** PROVIDED TEXT **
** start **

Roger Hurton Source: Cuadrilla Inquiry
Mr Hurton says he wants to comment on the use of the 2km track across the Inskip defence site. It is highly unlikely it was constructed to cope with 44-tonne vehicles. He has seen no maintenance for around 40 years, he says.
The junctions of the track with Inskip and Roseacre Roads are in poor quality. He has seen no details of vehicle movements for site construction on the Inskip site. Will these vehicles use the Cuadrilla routes and will the traffic management plan apply to the, he asks.
Mr Hurton says he often walks three days a week on Dagger Road and Salwick Road. The roads can be used by other lanes or footpaths without being counted by Cuadrilla’s pedestrian traffic cameras. He says he finds it had to accept that an increase in HGVs leading to an increase in accidents.
He says I walk from Wharles to Elswick via Roseacre on public footpaths. If I had taken this route the cameras would not have counted me on Roseacre Road, he says.

** end **

** DATA FOR PROCESSING **
** start **

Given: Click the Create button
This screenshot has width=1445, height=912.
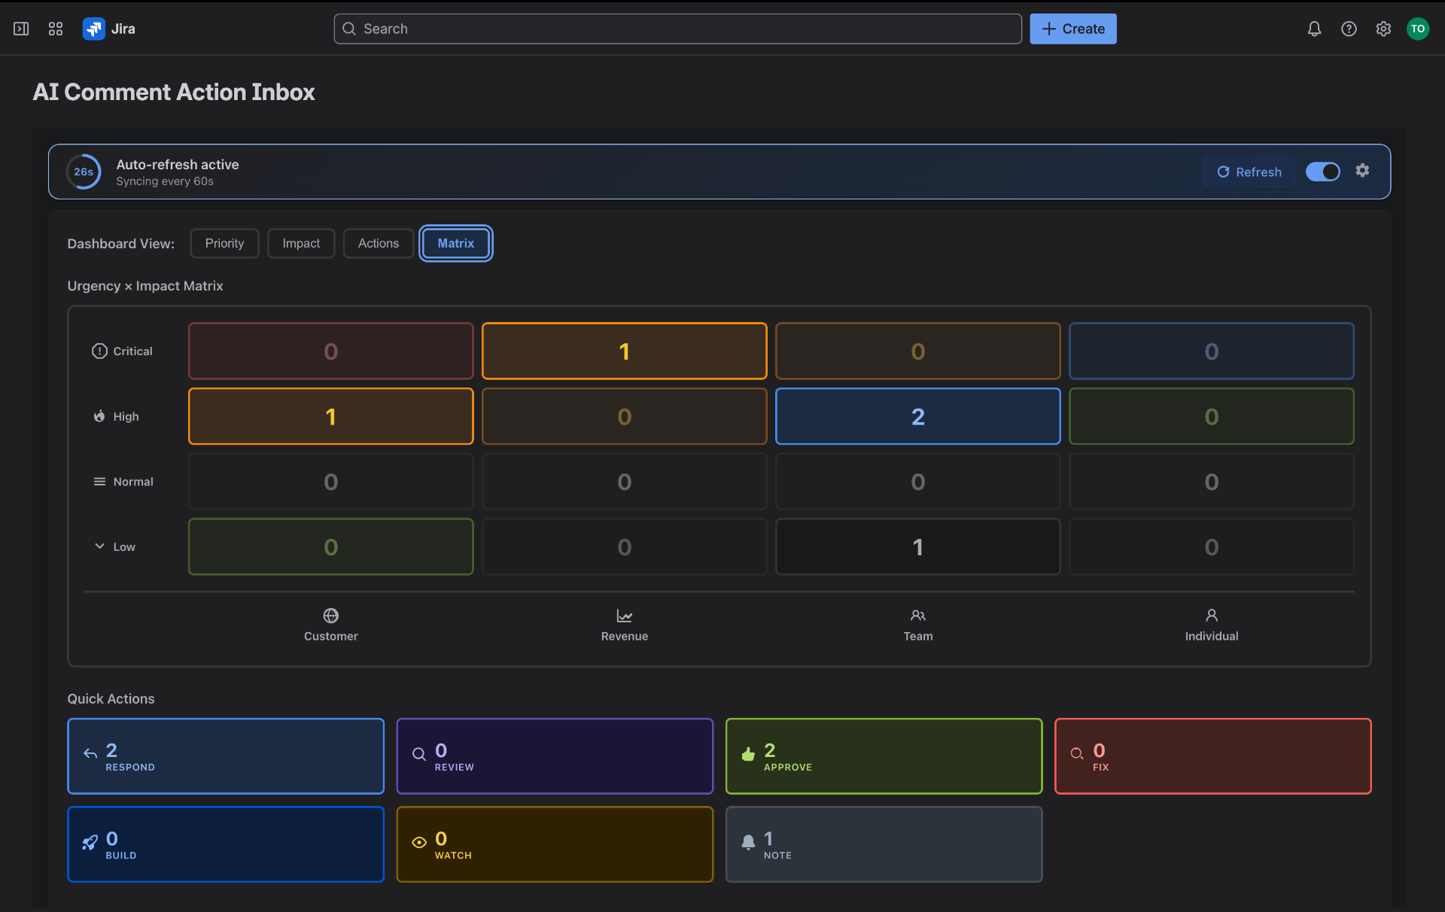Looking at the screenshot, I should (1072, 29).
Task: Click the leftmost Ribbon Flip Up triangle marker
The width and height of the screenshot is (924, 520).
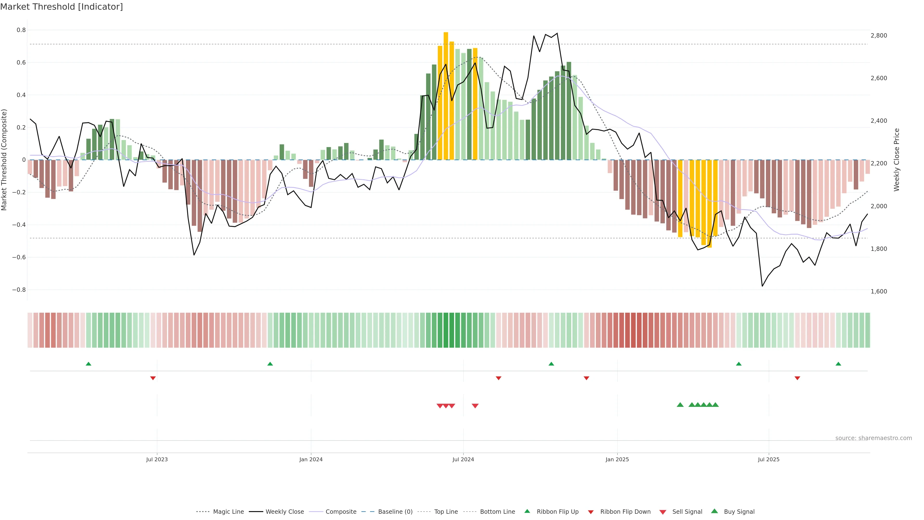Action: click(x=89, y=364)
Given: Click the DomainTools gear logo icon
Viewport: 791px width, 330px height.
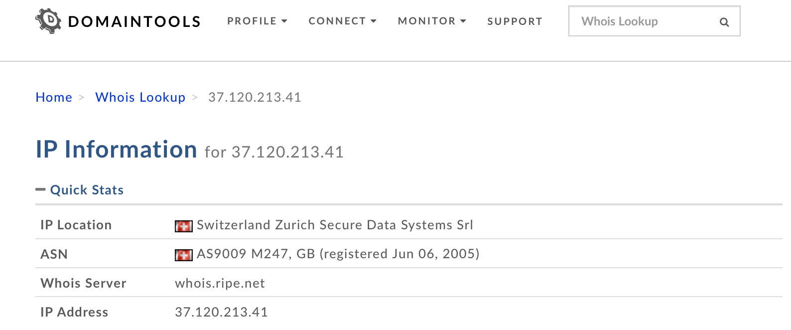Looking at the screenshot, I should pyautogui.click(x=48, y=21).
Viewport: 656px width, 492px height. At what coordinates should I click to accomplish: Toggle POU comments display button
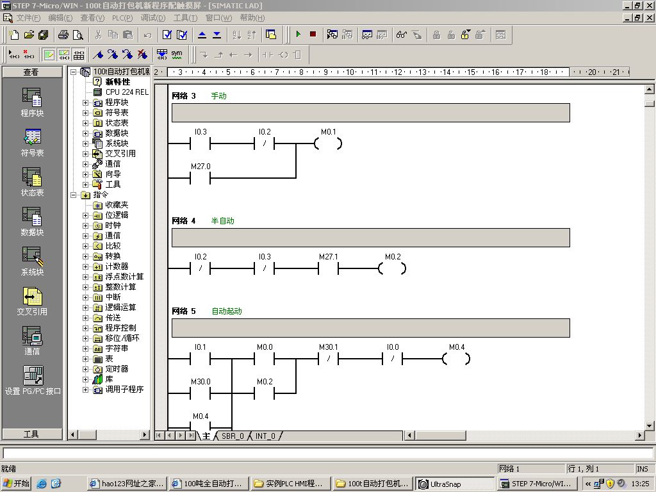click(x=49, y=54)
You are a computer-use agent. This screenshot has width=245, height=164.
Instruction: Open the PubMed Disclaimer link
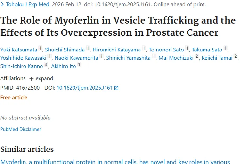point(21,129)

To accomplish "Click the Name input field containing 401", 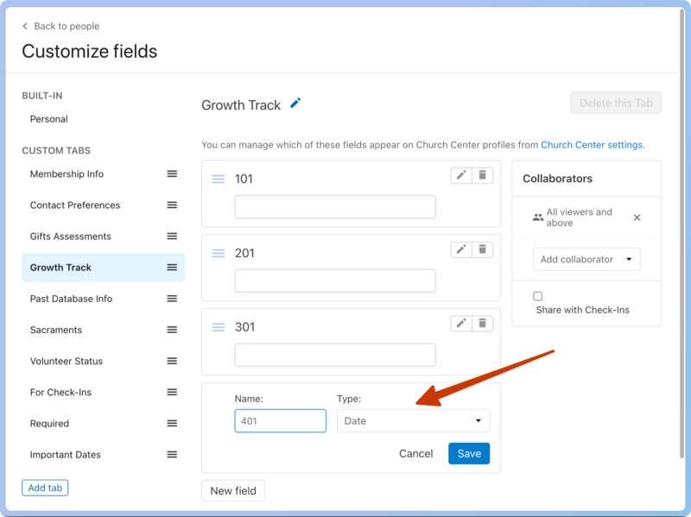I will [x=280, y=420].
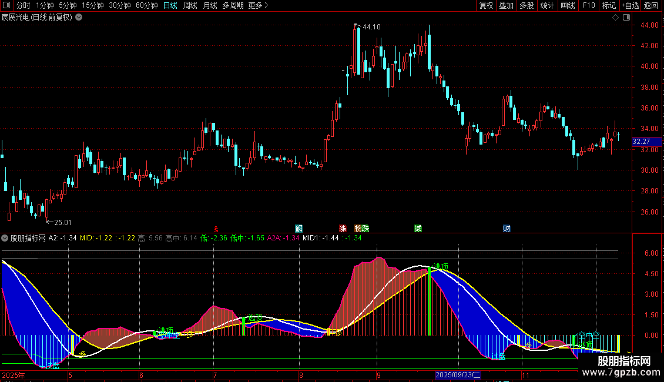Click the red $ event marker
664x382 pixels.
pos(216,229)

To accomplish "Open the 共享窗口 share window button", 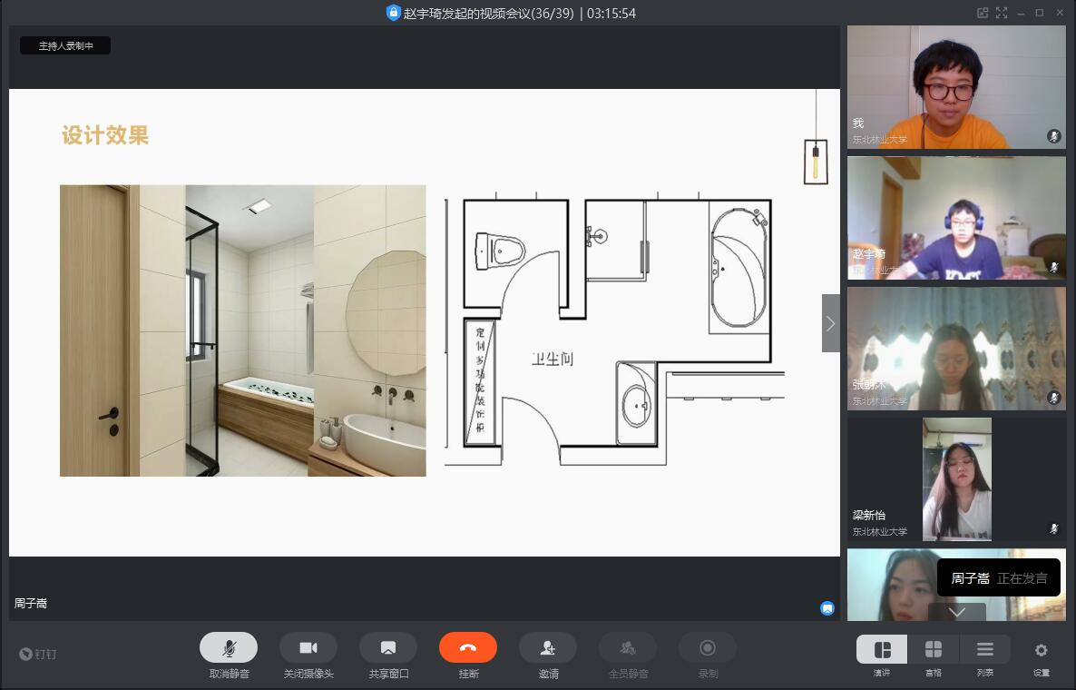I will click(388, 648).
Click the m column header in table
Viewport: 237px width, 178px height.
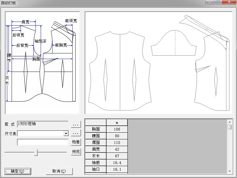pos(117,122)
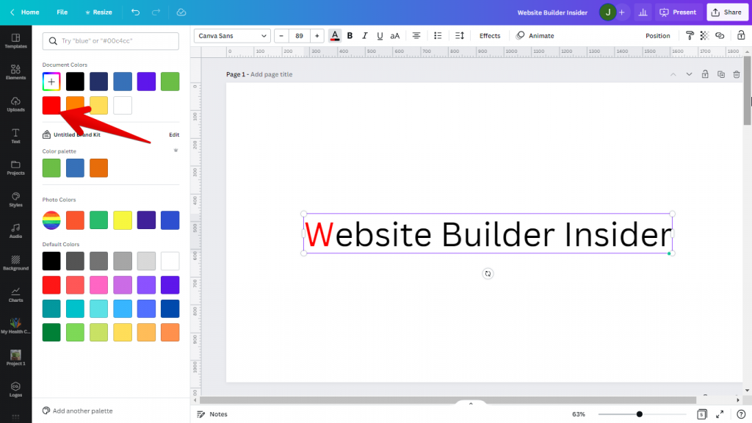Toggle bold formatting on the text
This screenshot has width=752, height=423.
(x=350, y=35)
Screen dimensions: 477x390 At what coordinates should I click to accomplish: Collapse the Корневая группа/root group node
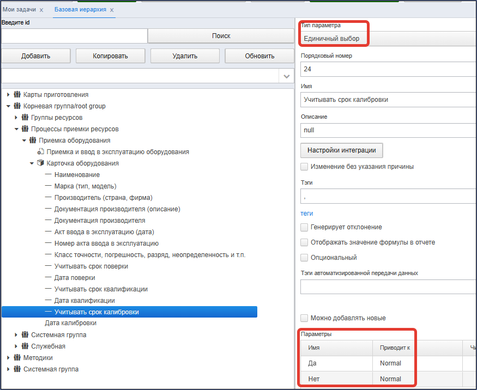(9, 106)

** end **

** TO DO **
[1] Rewrite the rows from the first one through the line containing "point(21,129)", replacing "Viewport" with "Window" and leaving everything else as it is. Don't include the pictures.
[2] Carry on the account of Roger Hurton's comments at the Cuadrilla inquiry from the point where it stops.

** ANSWERS PROVIDED **
[1]
Given: Click the Create button
This screenshot has width=1445, height=912.
Looking at the screenshot, I should (1072, 29).
Task: Click the leftmost Ribbon Flip Up triangle marker
The width and height of the screenshot is (924, 520).
Action: click(x=89, y=364)
Given: Click the DomainTools gear logo icon
Window: 791px width, 330px height.
Looking at the screenshot, I should pyautogui.click(x=48, y=21).
Window: 656px width, 492px height. At what coordinates should I click to accomplish: Toggle POU comments display button
click(x=49, y=54)
You are a computer-use agent. This screenshot has width=245, height=164.
Instruction: Open the PubMed Disclaimer link
point(21,129)

[2]
Cuadrilla has had four years to find a safe route to Roseacre Wood and it has not convinced anyone. He lists the previous inspector, Fylde Borough Councils, Lancashire County Council, local members of parliament and members of local parish councils. He urges the inspector to conclude there are no safe routes and do no address the 2016 inquiry concerns.
The inspector asks Nathalie Lieven about work on the Inskip defence site. She says the proposed work would be carried out by Cuadrilla or its contractor but she says there is no contract and the Ministry of Defence might prefer to take on the work. Ms Lieven says the track work will take three-four days and about six lorries going in and out.
3.57pm Barbara Hurton

Barbara Hurton Source: Cuadrilla Inquiry
Mrs Hurton says she is a walker along the lanes, including those to the Roseacre Wood site.
She says she is horrified at the prospect of the biggest HGVs on the roads. She talks about right-angled corners and limited verges.
The proposed to 44 tonne articulated lorries are legally entitled to drive at 55mph. The slip-stream from a lorry is very frightening. Imagine the impact of a driver rushing to avoid breaching the tachograph limit. Parents with children, livestock and walkers will be very vulnerable, she says.
There are 15 rights of way that intersect the three Cuadrilla routes. These could be unsafe, she says.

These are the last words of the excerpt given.